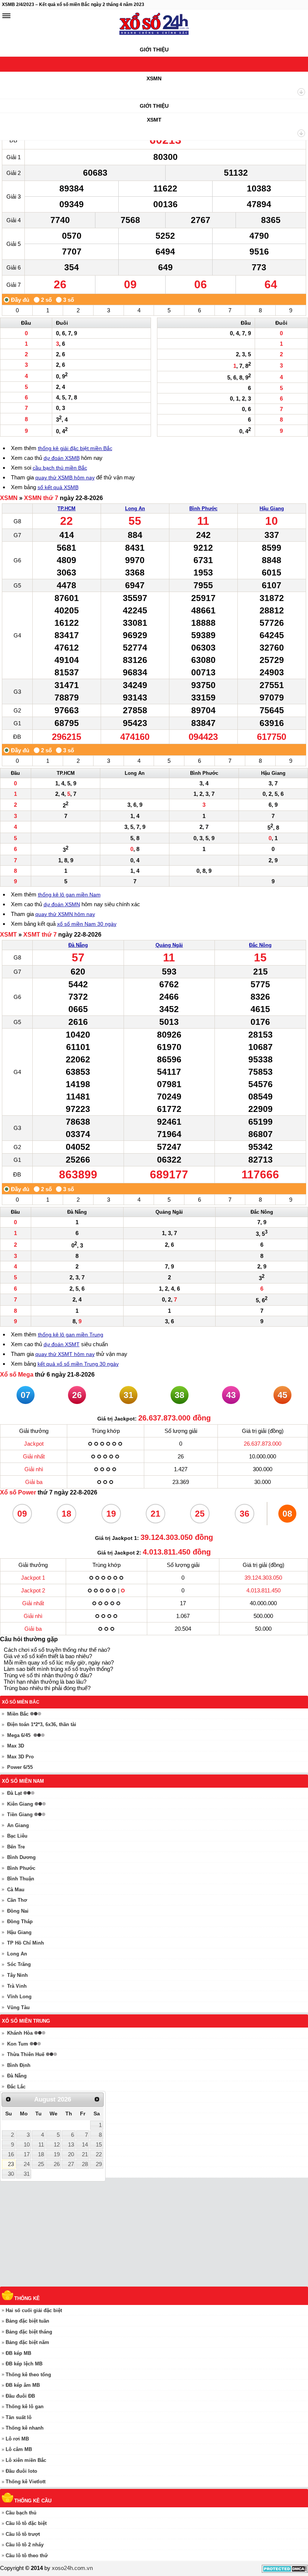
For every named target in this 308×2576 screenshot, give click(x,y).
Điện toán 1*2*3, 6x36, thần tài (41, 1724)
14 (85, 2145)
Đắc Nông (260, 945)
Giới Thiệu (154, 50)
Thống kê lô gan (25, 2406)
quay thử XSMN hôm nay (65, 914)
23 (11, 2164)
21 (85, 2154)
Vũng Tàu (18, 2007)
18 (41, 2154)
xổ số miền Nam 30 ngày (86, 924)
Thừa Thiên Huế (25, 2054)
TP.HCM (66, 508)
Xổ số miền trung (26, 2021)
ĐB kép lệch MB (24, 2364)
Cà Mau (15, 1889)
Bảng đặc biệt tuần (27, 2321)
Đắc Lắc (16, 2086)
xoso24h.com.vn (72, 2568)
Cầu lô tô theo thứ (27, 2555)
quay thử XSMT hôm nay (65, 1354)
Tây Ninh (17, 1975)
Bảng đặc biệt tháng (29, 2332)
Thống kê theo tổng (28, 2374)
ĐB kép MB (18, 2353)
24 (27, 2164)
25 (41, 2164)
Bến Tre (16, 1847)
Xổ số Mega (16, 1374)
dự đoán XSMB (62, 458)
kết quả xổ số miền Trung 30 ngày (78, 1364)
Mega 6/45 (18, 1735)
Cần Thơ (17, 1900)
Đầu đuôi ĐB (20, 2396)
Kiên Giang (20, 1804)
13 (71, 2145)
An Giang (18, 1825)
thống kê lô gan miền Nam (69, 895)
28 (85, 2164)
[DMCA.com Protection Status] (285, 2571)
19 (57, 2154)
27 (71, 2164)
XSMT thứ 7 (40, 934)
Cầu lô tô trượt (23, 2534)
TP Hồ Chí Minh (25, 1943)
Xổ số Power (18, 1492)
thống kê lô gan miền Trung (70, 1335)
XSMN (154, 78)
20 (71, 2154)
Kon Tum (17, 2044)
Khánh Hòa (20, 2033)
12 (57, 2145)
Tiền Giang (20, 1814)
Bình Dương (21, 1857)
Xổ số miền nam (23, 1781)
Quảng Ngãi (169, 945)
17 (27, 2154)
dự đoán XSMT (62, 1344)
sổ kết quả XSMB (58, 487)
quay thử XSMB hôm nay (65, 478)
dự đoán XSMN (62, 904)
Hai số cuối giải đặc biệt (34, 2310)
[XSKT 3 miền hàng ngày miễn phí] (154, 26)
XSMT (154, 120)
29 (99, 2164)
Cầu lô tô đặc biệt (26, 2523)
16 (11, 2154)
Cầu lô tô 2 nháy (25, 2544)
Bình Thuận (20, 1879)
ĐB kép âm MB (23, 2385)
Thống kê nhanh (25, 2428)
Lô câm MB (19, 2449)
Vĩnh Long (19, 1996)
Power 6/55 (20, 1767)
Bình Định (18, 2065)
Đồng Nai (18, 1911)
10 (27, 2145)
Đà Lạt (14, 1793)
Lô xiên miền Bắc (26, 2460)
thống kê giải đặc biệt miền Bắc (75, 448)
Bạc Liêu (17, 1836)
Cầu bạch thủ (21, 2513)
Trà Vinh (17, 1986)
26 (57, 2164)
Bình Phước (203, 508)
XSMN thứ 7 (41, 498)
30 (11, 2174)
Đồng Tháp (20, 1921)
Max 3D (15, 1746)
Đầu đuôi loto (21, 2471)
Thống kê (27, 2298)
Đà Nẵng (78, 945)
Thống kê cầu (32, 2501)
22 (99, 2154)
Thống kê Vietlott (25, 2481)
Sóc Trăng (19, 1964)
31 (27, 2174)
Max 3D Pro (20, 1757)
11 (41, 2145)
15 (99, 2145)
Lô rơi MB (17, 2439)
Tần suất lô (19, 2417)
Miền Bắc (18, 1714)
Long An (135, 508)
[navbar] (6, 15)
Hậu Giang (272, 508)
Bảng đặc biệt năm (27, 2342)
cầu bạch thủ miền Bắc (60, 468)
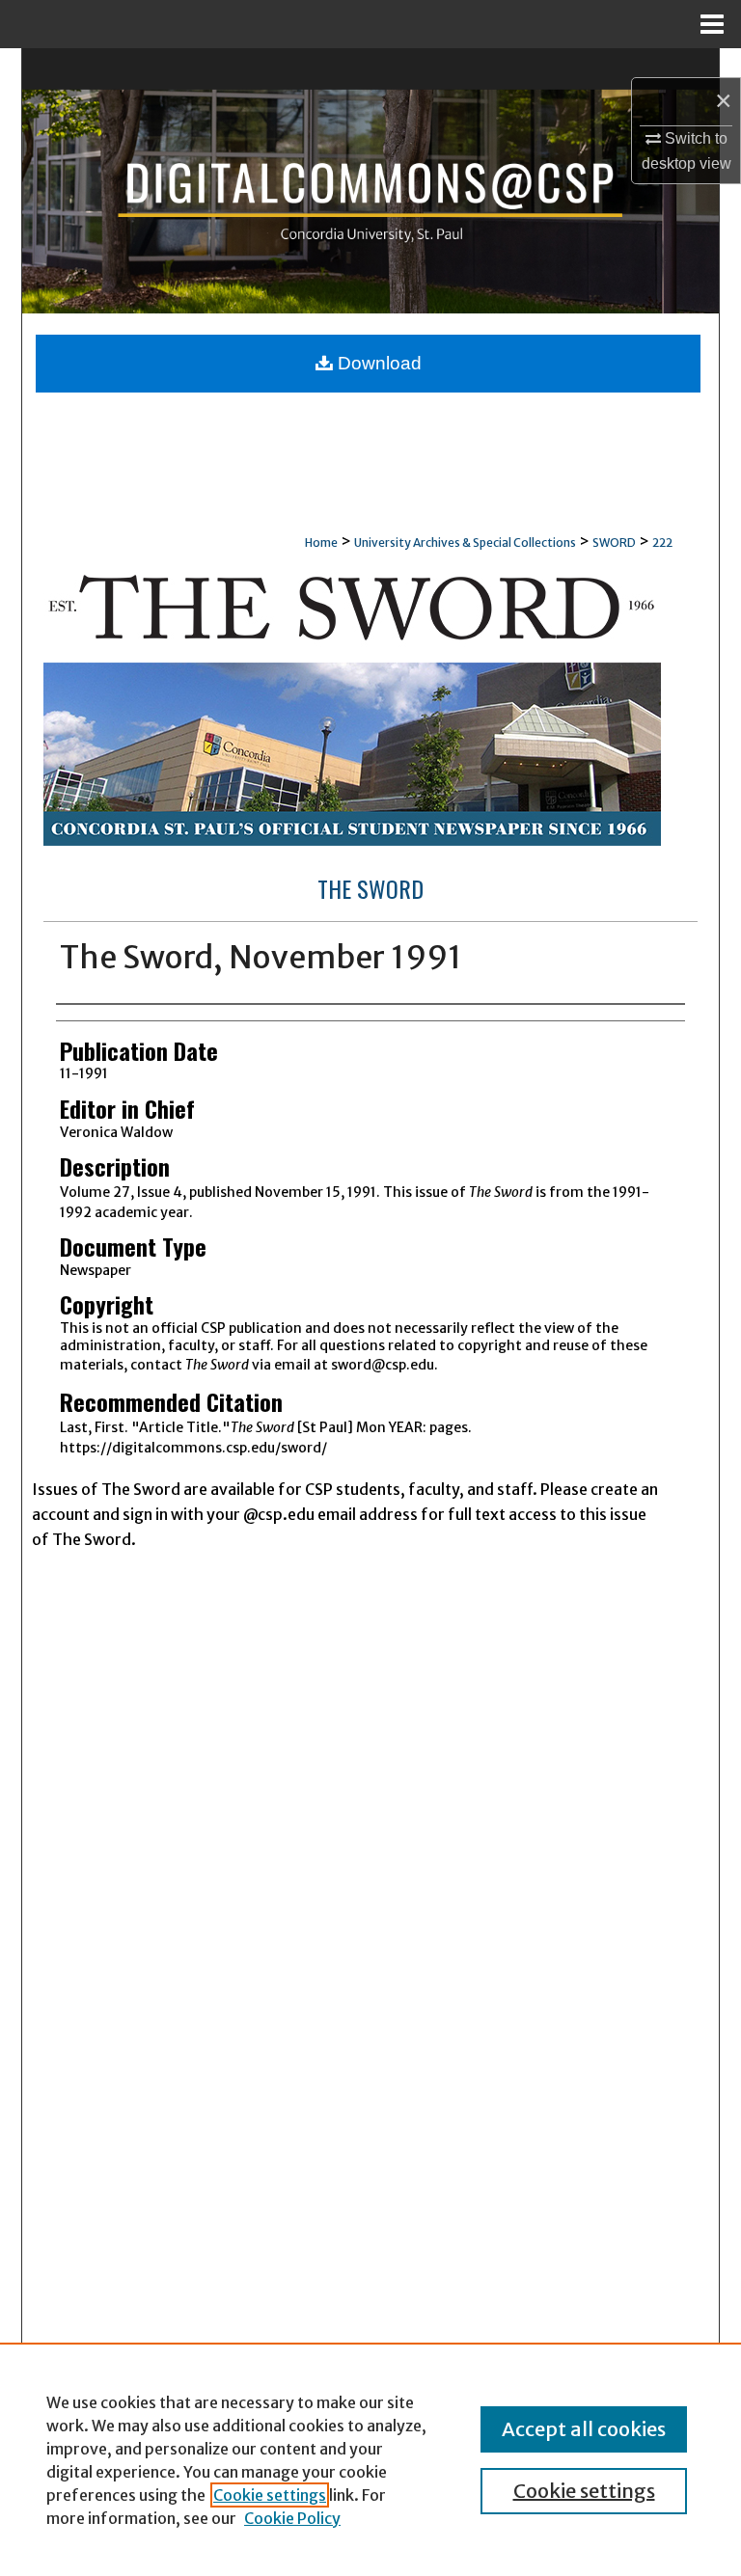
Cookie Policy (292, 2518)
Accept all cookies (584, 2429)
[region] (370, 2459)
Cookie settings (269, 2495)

The task:
Read through the material above, and whenever a line contains "Bình", copy it.

Answer space:
Bình Dương (21, 1857)
Bình Thuận (20, 1879)
Bình Định (18, 2065)
Bình Phước (203, 508)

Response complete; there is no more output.